Learn to trust when God shoves
I’ve been emailing recently with an old writing friend, Rebecca Matthews, and the subject of “God Shoves” came up.
“Have you ever written about that?” she asked. “Because if you haven’t, you should.”
“God Shoves” is a phrase I concocted ages ago, after feeling myself being shoved a direction I was initially resistant to go. When I would eventually give over and go the direction it felt I was being led, something amazing — on a life-changing level — would happen. Yet, despite the many times this has happened, it’s sometimes still difficult to give over and trust.
Since God Shoves can be a little hard to explain with word count constraints and without giving examples, I’ll share one that happened recently, not to me but to my boyfriend, Don Patton.
Don has worked for a quarter century at an Atlanta ad agency, for a time as their art director, before progressing to creative director. The firm was once one of the largest in Atlanta, but over the years, other agencies appeared on the scene that seemed sexier, edgier — more appealing in that shiny-object-in-the sun, let’s-see-what-it-is sort of way — and lured off some of their business.
It became advertising’s equivalent of the corner diner. Even though most everyone knew the food was consistently great and the service outstanding, they began eating elsewhere just to see what was served.
The norm in this world is for art directors to jump from one agency to the next, but even as the firm got smaller, Don stayed. He genuinely liked the owner and the firm
and the location. In a city notorious for its miserable traffic, he could run home for lunch.
Other agencies occasionally tried to lure him away, but his only temptation was the idea of working for himself. And that temptation was a constant.
“But what if no one would hire me?” he’d ask as he talked himself away from the idea. The gamble of willingly leaving a steady paycheck and benefits and a window office overlooking Buckhead was too great a risk for a man as deeply responsible as Don, and while it was some-thing he longed to try, he couldn’t bring himself to take that leap.
So God shoved him over the edge.
Last fall, the firm’s slow, downward slide sharply steepened. After a couple core clients switched to producing in-house and a few others closed shop or were gobbled by mergers, the owner decided it was time to retire. Right around Christmas, he told Don he’d like to keep him on as a freelancer (with insurance), but was closing the office itself.
Before all this happened, Don was already doing some freelance, but only two or three jobs every month. Nowhere near what he’d need to survive. But the week his boss made the announcement, that changed.
Without Don telling anyone what had transpired. Including his mother, who is learning about this development with this column. (Note to Betty Patton: Don’s really sorry about that, but he loves you and didn’t want you to worry.)

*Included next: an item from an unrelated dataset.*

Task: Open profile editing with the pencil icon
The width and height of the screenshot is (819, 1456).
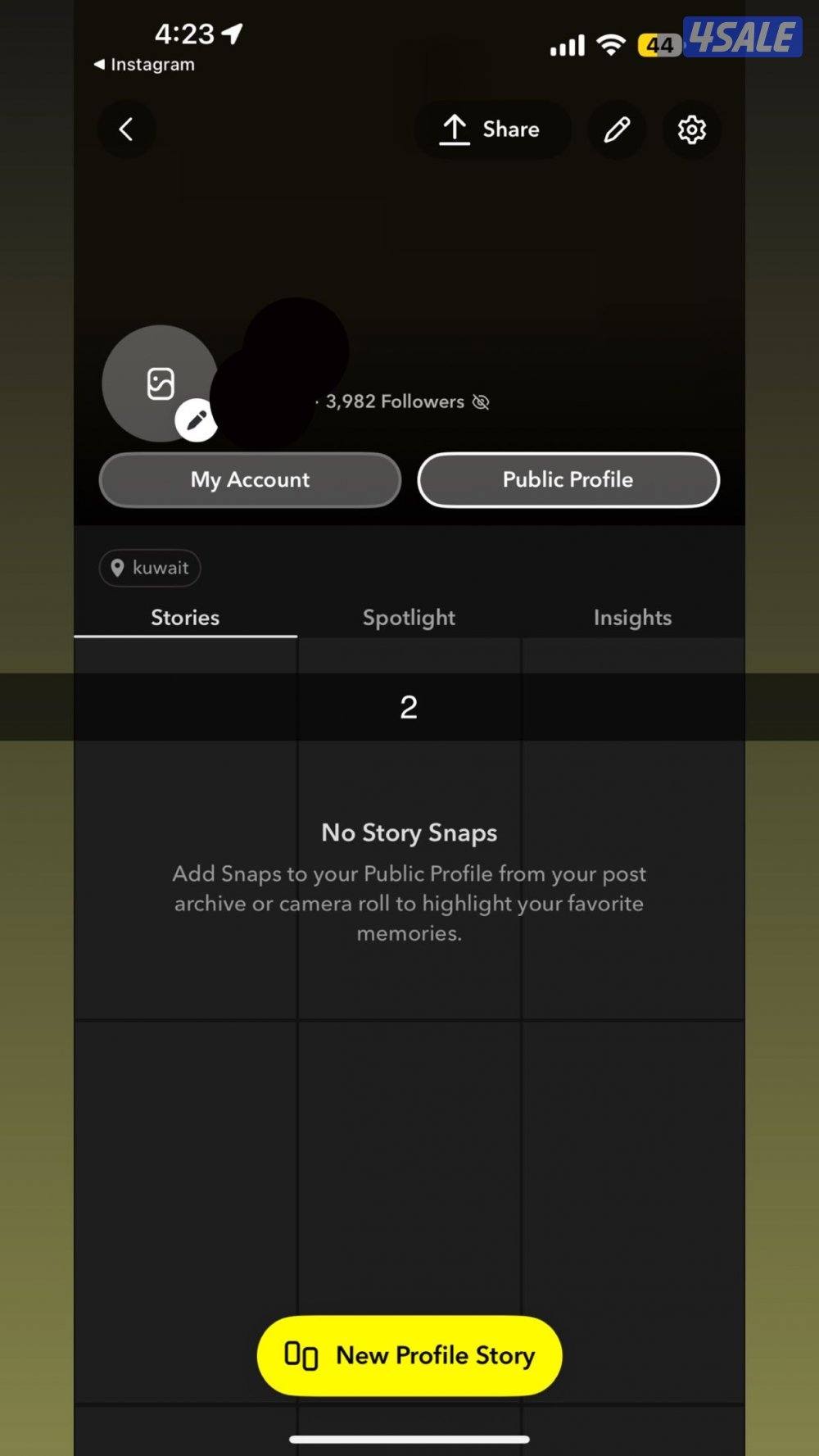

When Don got the news, he’d been shockingly calm. Granted, it hadn’t been a total surprise, but his faith is such that he said he knew God wouldn’t shove without providing the net. And from the same week Don received the news on his job, freelance jobs began pouring in, one after another. Coming from as far away as Portugal and France. The floodgates have opened.
His income the first month on his own was higher than his best month working for someone else, and picking up steam ever since. A good comparative visual might be that famous Lucille Ball scene, where she’s trying to package chocolates coming down a conveyor belt but can barely keep pace.
That’s how it’s been. The graphic design version anyway.
Don might not have believed he was ready to ride on his own, but his Father knew better. He took off Don’s training wheels, gave him a little shove, and said, “You don’t need these anymore, son. Trust me. And ride.”